We will emulate the stack process with Python. You are given a sequence of commands:

- "PUSH X" -- add **X** in the stack, where **X** is a digit.

- "POP" -- look and remove the top position. If the stack is empty, then it returns 0 (zero) and does nothing.

- "PEEK" -- look at the top position. If the stack is empty, then it returns 0 (zero).

The stack can only contain digits.

You should process all commands and sum all digits which were taken from the stack ("PEEK" or "POP"). Initial value of the sum is 0 (zero).

Let's look at an example, here’s the sequence of commands:

["PUSH 3", "POP", "POP", "PUSH 4", "PEEK", "PUSH 9", "PUSH 0", "PEEK", "POP", "PUSH 1", "PEEK"]

Command | Stack | Sum |
---|---|---|

PUSH 3 | 3 | 0 |

POP | 0+3 | |

POP | 3+0 | |

PUSH 4 | 4 | 3 |

PEEK | 4 | 3+4 |

PUSH 9 | 4,9 | 7 |

PUSH 0 | 4,9,0 | 7 |

PEEK | 4,9,0 | 7+0 |

POP | 4,9 | 7+0 |

PUSH 1 | 4,9,1 | 7 |

PEEK | 4,9,1 | 7+1=8 |

**Input: ** A sequence of commands as a list of strings.

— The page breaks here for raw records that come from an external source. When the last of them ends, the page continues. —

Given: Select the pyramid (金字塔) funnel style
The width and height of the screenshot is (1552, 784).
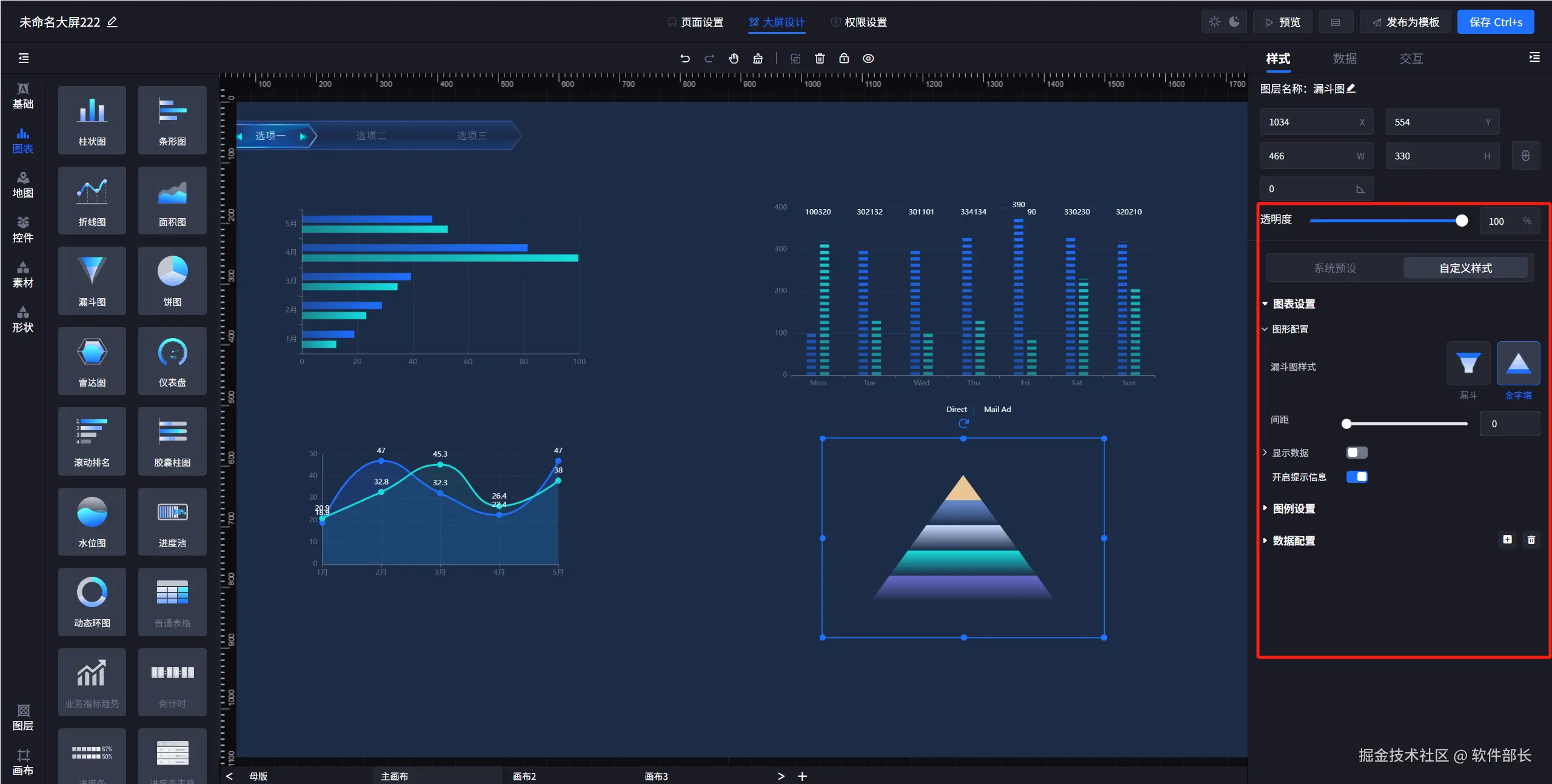Looking at the screenshot, I should (x=1518, y=364).
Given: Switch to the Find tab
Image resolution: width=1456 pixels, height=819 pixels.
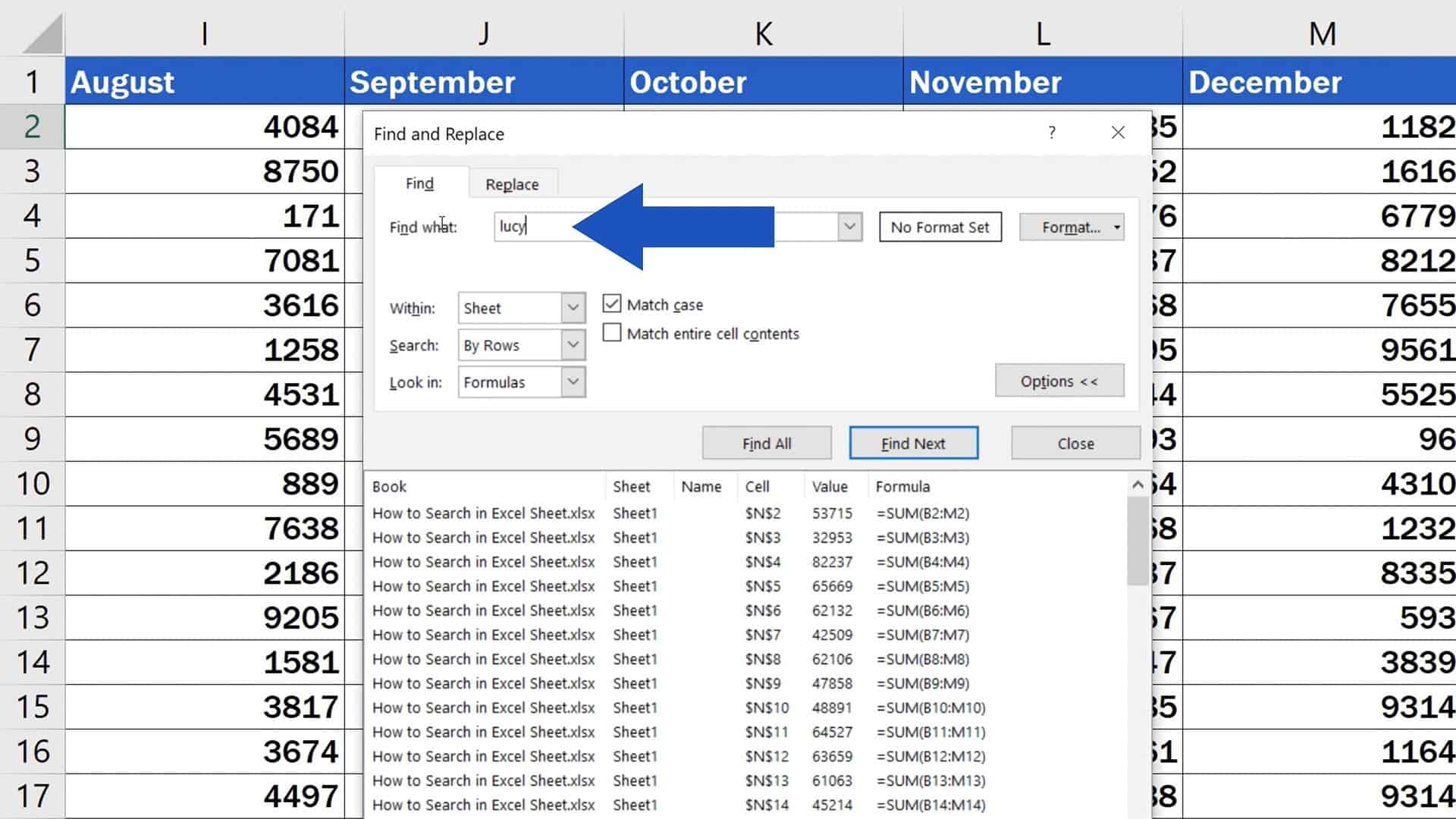Looking at the screenshot, I should tap(419, 184).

**Output: ** The sum of the taken digits as an integer.

**Example:**

digit_stack(["PUSH 3", "POP", "POP", "PUSH 4", "PEEK", "PUSH 9", "PUSH 0", "PEEK", "POP", "PUSH 1", "PEEK"]) == 8 digit_stack(["POP", "POP"]) == 0 digit_stack(["PUSH 9", "PUSH 9", "POP"]) == 9 digit_stack([]) == 0

**How it is used: **
Stacks have numerous applications. We see stacks in everyday life, from the books in our library,
to the blank sheets of paper in our printer tray. All of them follow the Last In First Out (LIFO) logic,
that is when we add a book to a pile of books, we add it to the top of the pile, whereas when we remove a book from
the pile, we generally remove it from the top of the pile.

**Precondition:**

0 ≤ len(**commands**) ≤ 20;

all(re.match("\APUSH \d\Z", c) or с == "POP" or c == "PEEK" for c in **commands**)